### Records of locating words and elements
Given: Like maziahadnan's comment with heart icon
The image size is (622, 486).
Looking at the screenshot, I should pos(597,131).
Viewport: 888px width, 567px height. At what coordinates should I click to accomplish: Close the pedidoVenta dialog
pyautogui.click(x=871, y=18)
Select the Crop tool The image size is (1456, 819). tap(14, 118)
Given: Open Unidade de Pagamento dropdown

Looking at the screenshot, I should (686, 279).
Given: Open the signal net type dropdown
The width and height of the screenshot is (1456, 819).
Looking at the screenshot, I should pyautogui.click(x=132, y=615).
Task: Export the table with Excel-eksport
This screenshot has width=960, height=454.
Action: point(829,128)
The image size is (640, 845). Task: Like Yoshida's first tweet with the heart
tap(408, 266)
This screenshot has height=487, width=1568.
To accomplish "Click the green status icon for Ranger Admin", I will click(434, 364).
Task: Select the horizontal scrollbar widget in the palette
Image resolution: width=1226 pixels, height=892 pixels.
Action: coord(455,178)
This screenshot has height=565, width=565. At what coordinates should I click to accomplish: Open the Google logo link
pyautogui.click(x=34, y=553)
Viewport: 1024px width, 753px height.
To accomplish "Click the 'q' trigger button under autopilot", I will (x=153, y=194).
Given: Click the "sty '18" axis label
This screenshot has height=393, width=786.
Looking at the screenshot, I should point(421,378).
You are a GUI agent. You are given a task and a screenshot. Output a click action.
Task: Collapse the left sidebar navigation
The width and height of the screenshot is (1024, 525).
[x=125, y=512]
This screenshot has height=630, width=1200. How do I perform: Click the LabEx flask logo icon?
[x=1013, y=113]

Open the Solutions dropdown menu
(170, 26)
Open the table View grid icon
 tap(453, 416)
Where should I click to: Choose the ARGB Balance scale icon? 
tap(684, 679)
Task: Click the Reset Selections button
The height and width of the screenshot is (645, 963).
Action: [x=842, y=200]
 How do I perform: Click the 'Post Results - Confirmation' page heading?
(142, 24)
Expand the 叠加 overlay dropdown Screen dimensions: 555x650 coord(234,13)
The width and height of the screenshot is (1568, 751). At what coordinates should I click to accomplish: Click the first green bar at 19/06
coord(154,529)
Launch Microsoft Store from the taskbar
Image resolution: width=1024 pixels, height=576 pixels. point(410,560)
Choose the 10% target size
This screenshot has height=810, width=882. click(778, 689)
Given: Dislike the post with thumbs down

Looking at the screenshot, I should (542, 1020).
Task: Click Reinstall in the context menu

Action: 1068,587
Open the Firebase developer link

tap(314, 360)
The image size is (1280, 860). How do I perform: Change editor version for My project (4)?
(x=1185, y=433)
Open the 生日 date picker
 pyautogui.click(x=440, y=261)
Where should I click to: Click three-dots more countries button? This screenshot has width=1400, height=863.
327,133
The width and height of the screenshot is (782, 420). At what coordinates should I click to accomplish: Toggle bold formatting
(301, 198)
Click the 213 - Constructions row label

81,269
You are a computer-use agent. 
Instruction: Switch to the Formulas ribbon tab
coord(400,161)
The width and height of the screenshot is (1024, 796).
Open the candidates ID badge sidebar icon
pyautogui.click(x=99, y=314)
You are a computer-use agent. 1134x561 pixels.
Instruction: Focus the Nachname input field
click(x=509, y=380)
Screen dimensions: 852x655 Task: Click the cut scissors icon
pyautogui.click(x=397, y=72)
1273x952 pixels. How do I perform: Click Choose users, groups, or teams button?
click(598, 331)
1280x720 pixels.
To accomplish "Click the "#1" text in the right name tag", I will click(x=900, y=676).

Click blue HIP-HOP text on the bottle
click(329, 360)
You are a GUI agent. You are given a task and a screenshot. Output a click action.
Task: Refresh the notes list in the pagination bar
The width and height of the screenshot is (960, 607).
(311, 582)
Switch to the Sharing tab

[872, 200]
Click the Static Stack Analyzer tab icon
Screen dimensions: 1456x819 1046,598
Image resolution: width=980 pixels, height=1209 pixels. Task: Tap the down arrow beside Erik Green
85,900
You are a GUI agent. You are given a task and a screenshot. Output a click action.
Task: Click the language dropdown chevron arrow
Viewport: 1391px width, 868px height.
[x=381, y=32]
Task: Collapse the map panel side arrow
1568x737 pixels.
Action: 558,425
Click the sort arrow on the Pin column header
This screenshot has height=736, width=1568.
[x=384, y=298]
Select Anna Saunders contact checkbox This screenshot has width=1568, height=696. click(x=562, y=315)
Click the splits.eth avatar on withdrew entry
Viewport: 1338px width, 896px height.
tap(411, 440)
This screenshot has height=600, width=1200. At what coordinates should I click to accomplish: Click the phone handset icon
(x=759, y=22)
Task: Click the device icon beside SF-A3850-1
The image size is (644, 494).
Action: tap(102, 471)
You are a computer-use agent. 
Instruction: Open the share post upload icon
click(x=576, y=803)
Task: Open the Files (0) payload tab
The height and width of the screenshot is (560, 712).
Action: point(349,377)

### Exercise instructions
In the stretch from the start of the records through the line that contains "pyautogui.click(x=871, y=18)", substitute "window" for "dialog" and give those lines again with nothing else changed.

### Complete output
Given: Like maziahadnan's comment with heart icon
The image size is (622, 486).
Looking at the screenshot, I should pos(597,131).
Viewport: 888px width, 567px height. At what coordinates should I click to accomplish: Close the pedidoVenta window
pyautogui.click(x=871, y=18)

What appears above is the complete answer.